• Lesetext

Ich hab von mein  auch kopfhämmern bekommen.
Die Augen versuchen immer das Bild scharf zu bekommen dadurch enstehen auch Kopf/Augenschmerzen.
Beim Asus wars nur net machbar entweder überscharf oder unscharf was anderes ging net.


Zack Acer genomme und erstmal doof geguckt wie scharf der war im gegensatz zum Asus schwupp waren auch die Kopfschmerzen weg.

Wird wohl Asus ihr räudiges Coating sein beim MG ob der 278 da besser ist weis ich net.


----------



## Andinistrator (9. September 2015)

peko234 schrieb:


> Hallo Leute,
> bin neu hier und hoffe der TE ist mir nicht böse, wenn ich mich hier anhänge...



Isser nicht, aber man muss sich entscheiden:

TN Pannel: 1ms Reaktionszeit, auch bekannt als 144MHz TFTs, sieht aber nicht so schön aus wie 
IPS Pannel: satte Farben, guter Kontrast

Einen Tod musst du leider sterben.


----------



## JoM79 (9. September 2015)

Der Kontrast von IPS ist auch nicht viel besser als bei TN und je nach Monitor nehmen sich die Farben meist auch nicht viel.
Aber grundsätzlich haben die meisten TN Monitore Probleme mit der Farbdarstellung .
Für einen wirklichen guten Kontrast braucht es schon nen VA Monitor.


----------



## Leitwolf200 (9. September 2015)

Oder OLED
Dafür schwächelt VA an der Farbdarstellung.... egal  wie mans dreht überall muss man nen kompomiss eingehen egal welche Panelart.


----------



## JoM79 (9. September 2015)

Da es ja auch OLED Monitore für Normalanwender gibt.
Wo schwächelt denn VA bei der Farbdarstellung, hast du mal nen Link dazu?


----------



## JoM79 (9. September 2015)

Vergiss erstmal diese 1ms, Herstellerangaben bringen dich da nicht weiter.
Und ob man von 144Hz mehr hat, das kann nur jeder für sich selber entscheiden.
Man sieht auch schon unter 144fps den Vorteil von 144Hz.


----------



## Leitwolf200 (9. September 2015)

Für 300€ wirste sowas net bekommen zumindest net in den nächsten Jahren.
Entweder in sauren Apfel beißen oder sich mit FullHD 144Hz oder WQHD,IPS 60Hz zufrieden geben.
Du könntest nen XB270HU ausm Alternate outlate für 530€ versuchen.


----------



## skuttner (9. September 2015)

So schnell wie sich der Monitor-markt zur Zeit entwickelt würde ich (und habe ich auch, mit dem XL2430T) einen guten 144 Hz-Monitor holen und dann mal so 2-3 Jahre abwarten.


----------



## JoM79 (9. September 2015)

Dafür ist er aber auch ein ganzes Stück besser.


----------



## Andinistrator (10. September 2015)

WhiningCoil schrieb:


> @ TE: Hast du dich nun für den Dell entschieden?



Ja für Dell, ich glaube nicht da Mensch zwischen  1ms oder 5ms unterscheiden kann. Für mich sind das Nuancen, dass muss mir erst jemand glaubhaft vermitteln wenn ein Battlefield Profil verliert wegen 4ms mehr .

• Arbeitsauftrag
Schreiben Sie aus der Forumsdiskussion über Monitore den Abschnitt unverändert heraus, der mit den Worten „Für einen wirklichen“ beginnt und mit „egal welche Panelart.“ schließt.

• Datensatzauszug
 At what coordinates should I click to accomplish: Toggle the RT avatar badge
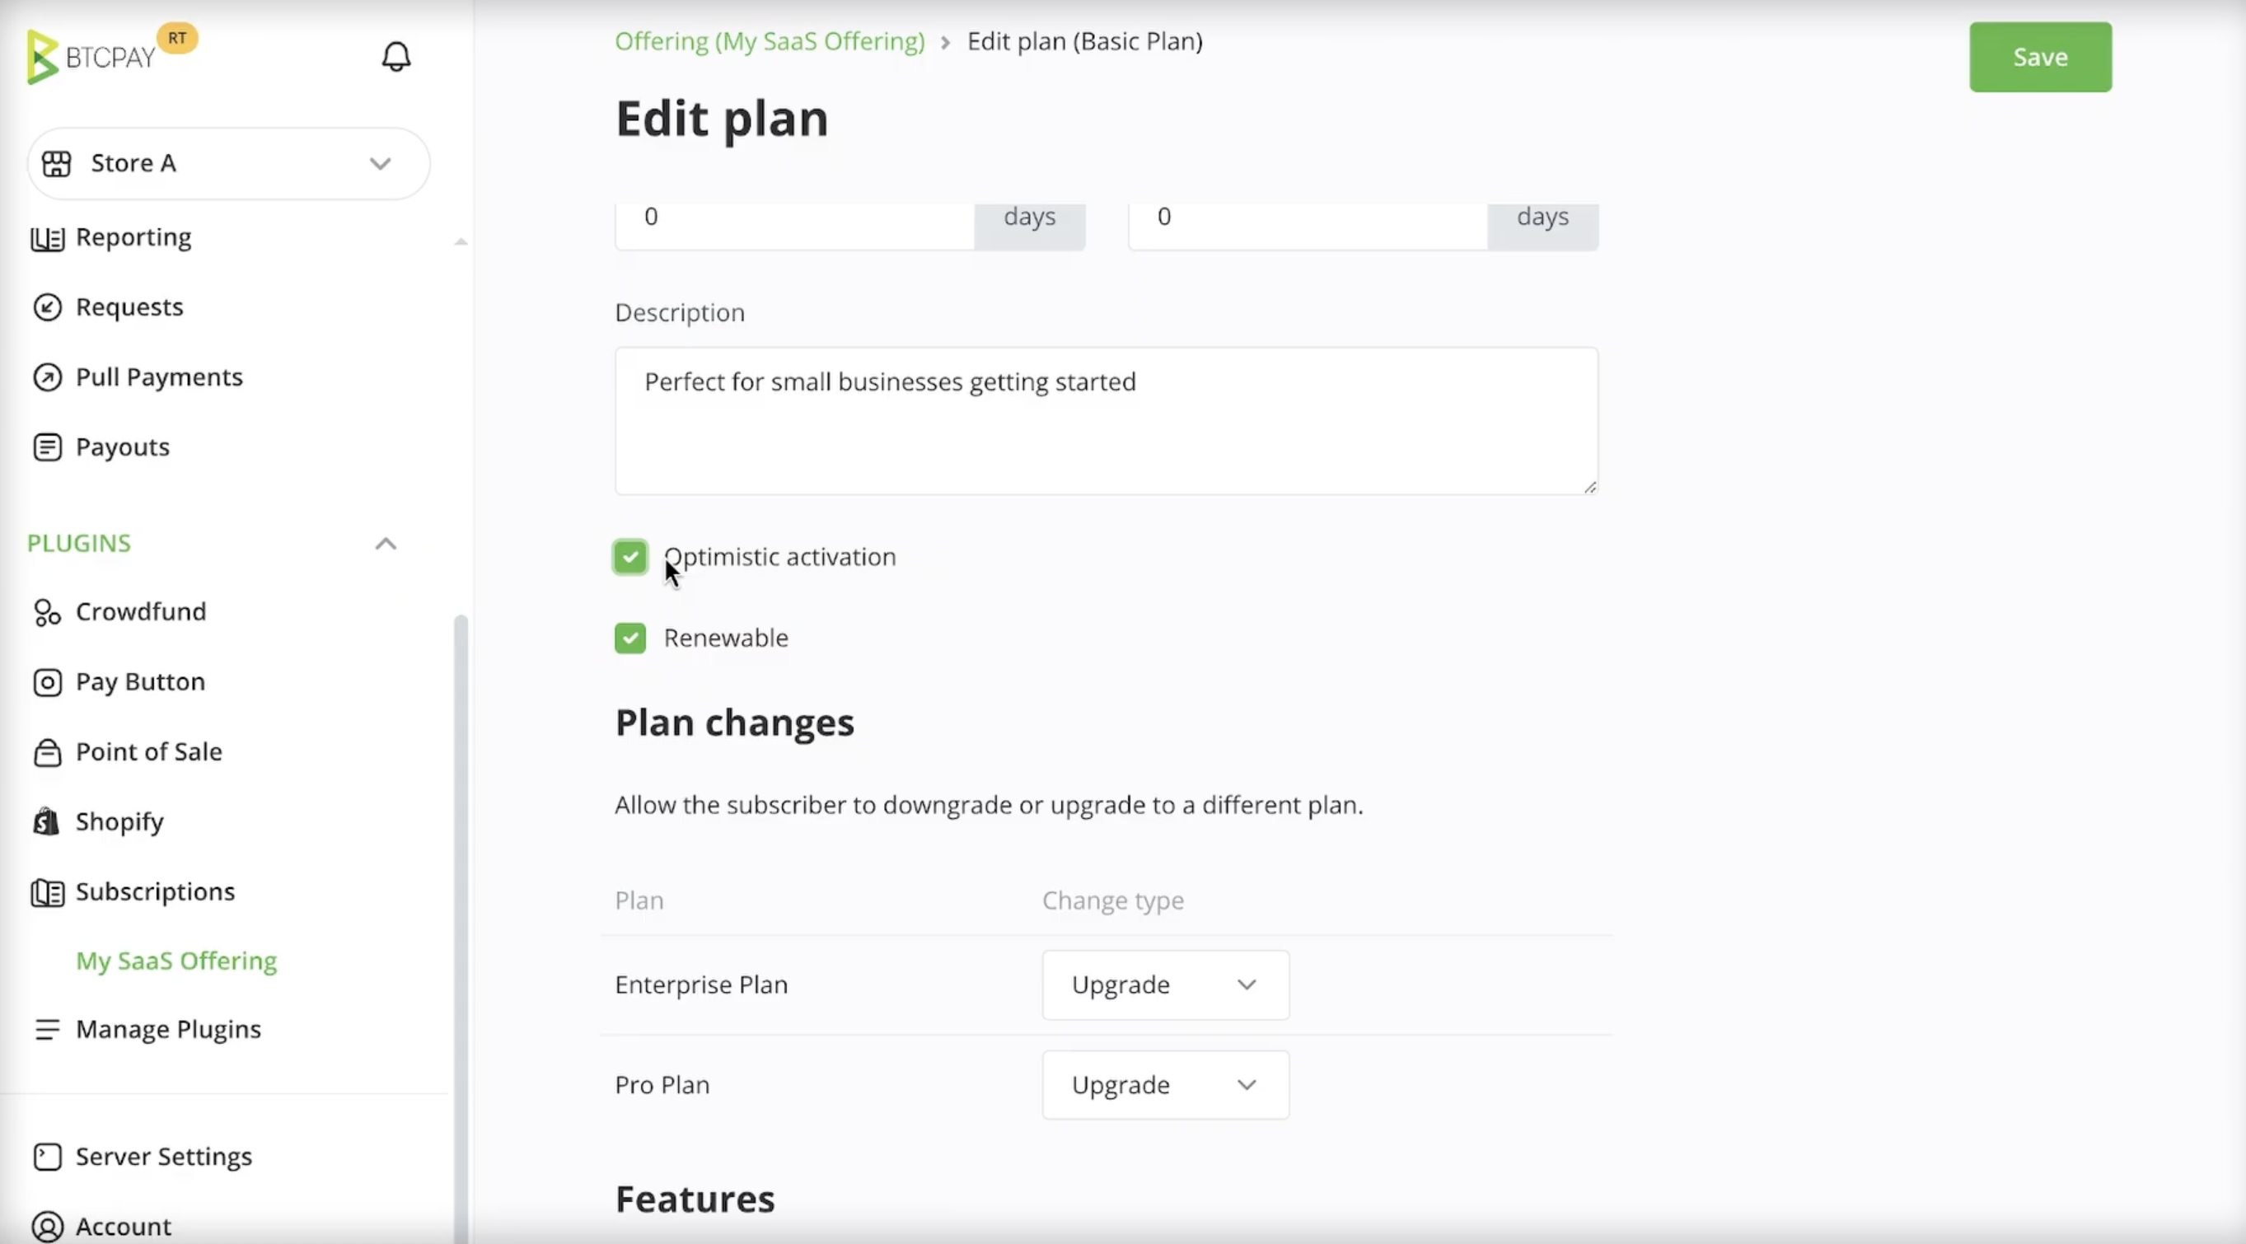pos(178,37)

• Lösung
Für einen wirklichen guten Kontrast braucht es schon nen VA Monitor.


----------



## Leitwolf200 (9. September 2015)

Oder OLED
Dafür schwächelt VA an der Farbdarstellung.... egal  wie mans dreht überall muss man nen kompomiss eingehen egal welche Panelart.